*** Block opens ***

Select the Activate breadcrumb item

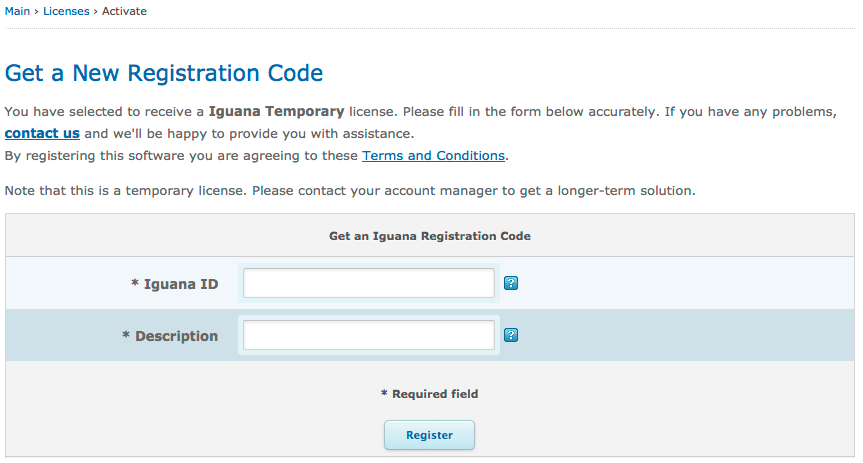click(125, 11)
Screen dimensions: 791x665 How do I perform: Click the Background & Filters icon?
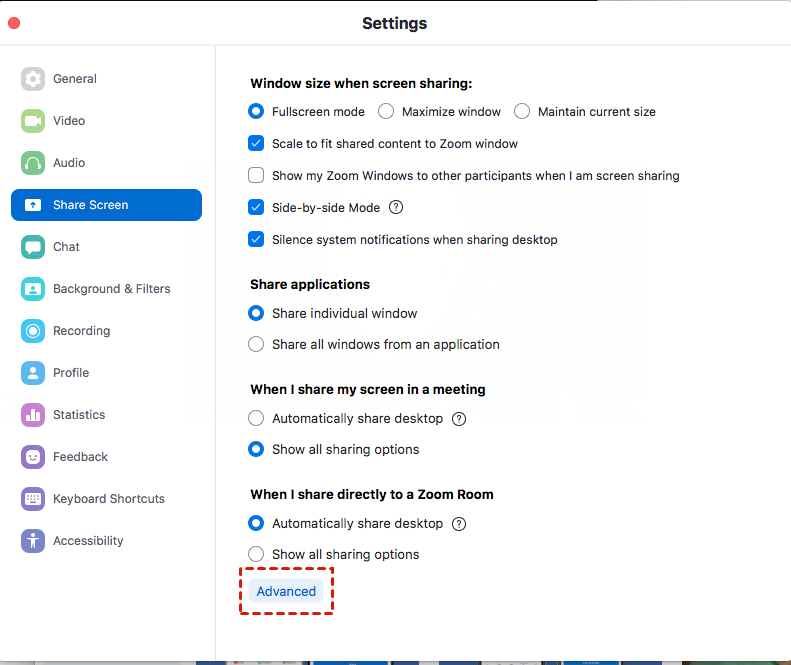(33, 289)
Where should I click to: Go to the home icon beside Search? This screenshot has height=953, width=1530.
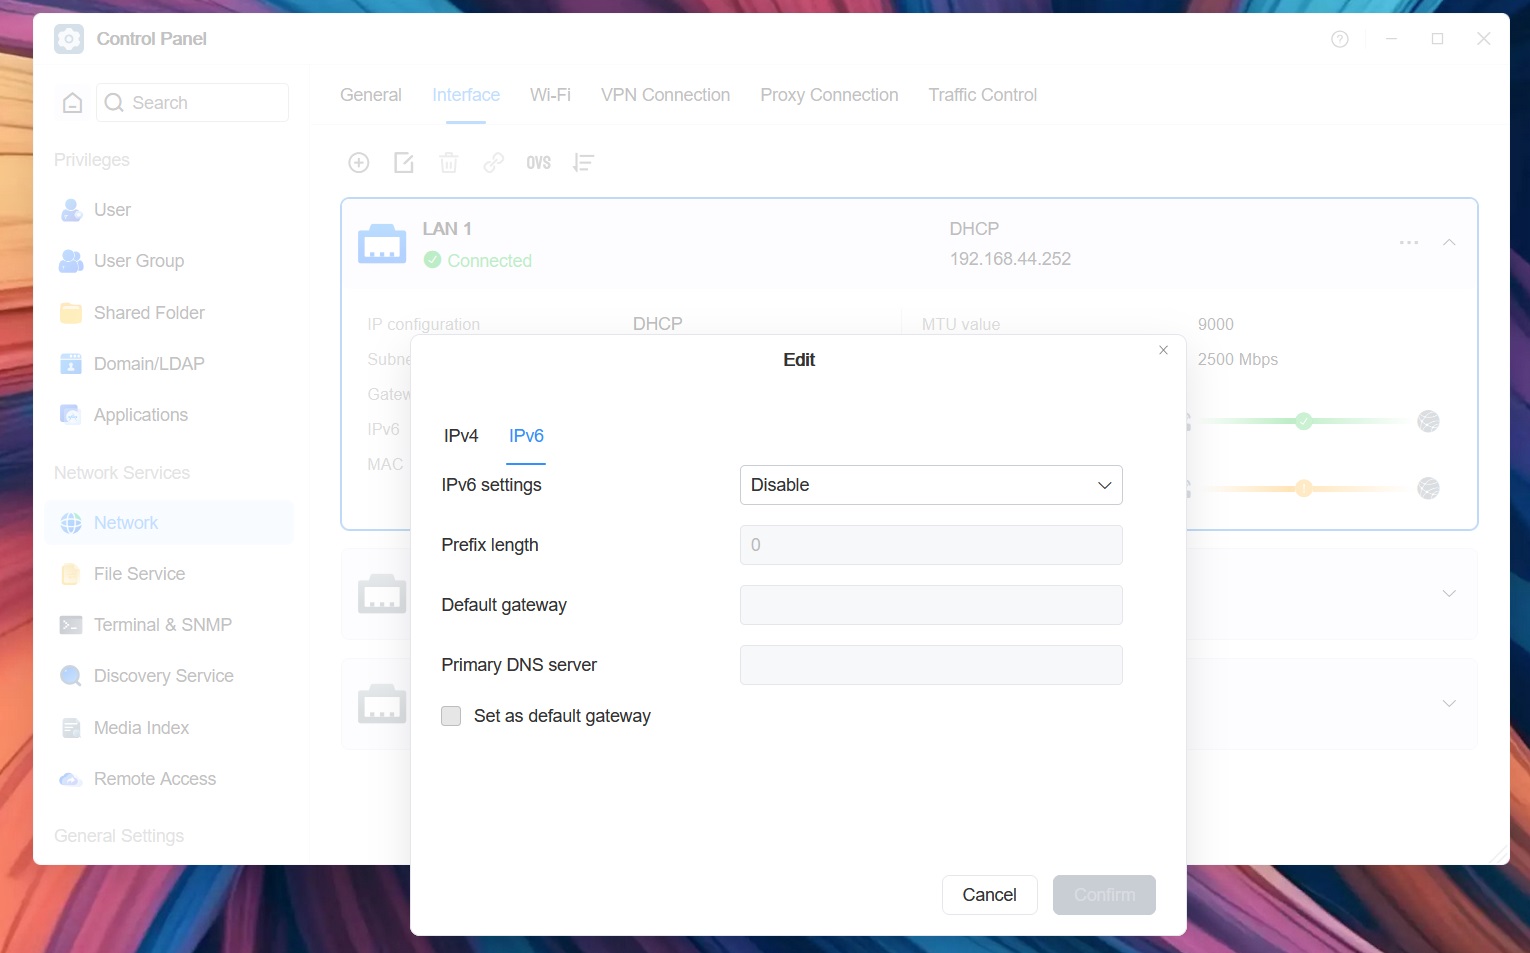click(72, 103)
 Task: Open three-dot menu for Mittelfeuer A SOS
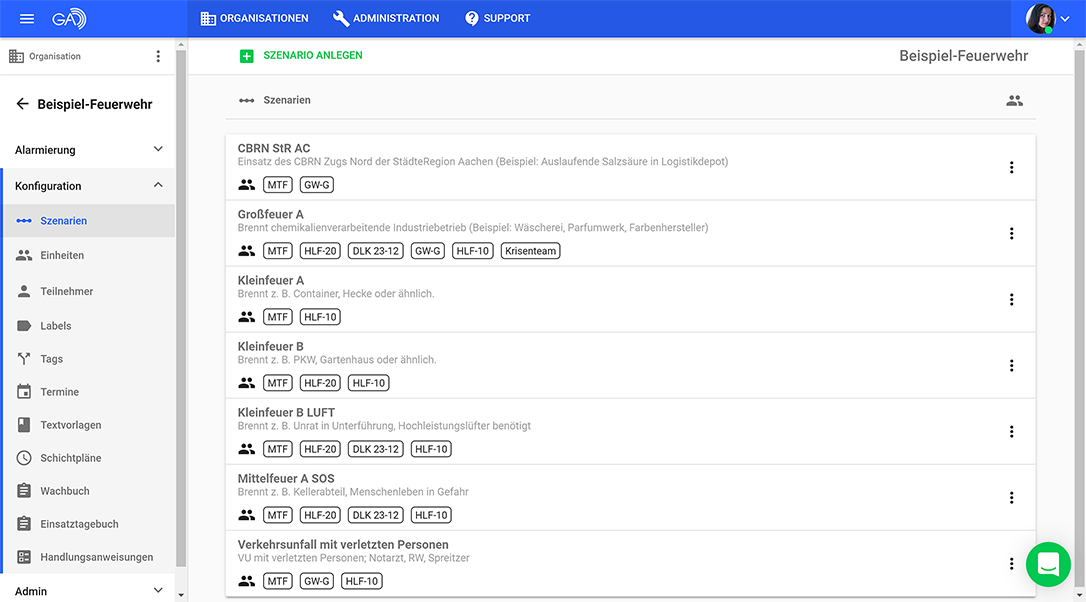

*** Block closes ***

#### TASK GOAL:
Set every line of the records down again exactly, and exclude all pictures.

#### EXERCISE RESULT:
Select the Activate breadcrumb item

click(125, 11)
Screen dimensions: 791x665 How do I perform: Click the Background & Filters icon?
(33, 289)
Where should I click to: Go to the home icon beside Search? This screenshot has height=953, width=1530.
click(72, 103)
 Task: Open three-dot menu for Mittelfeuer A SOS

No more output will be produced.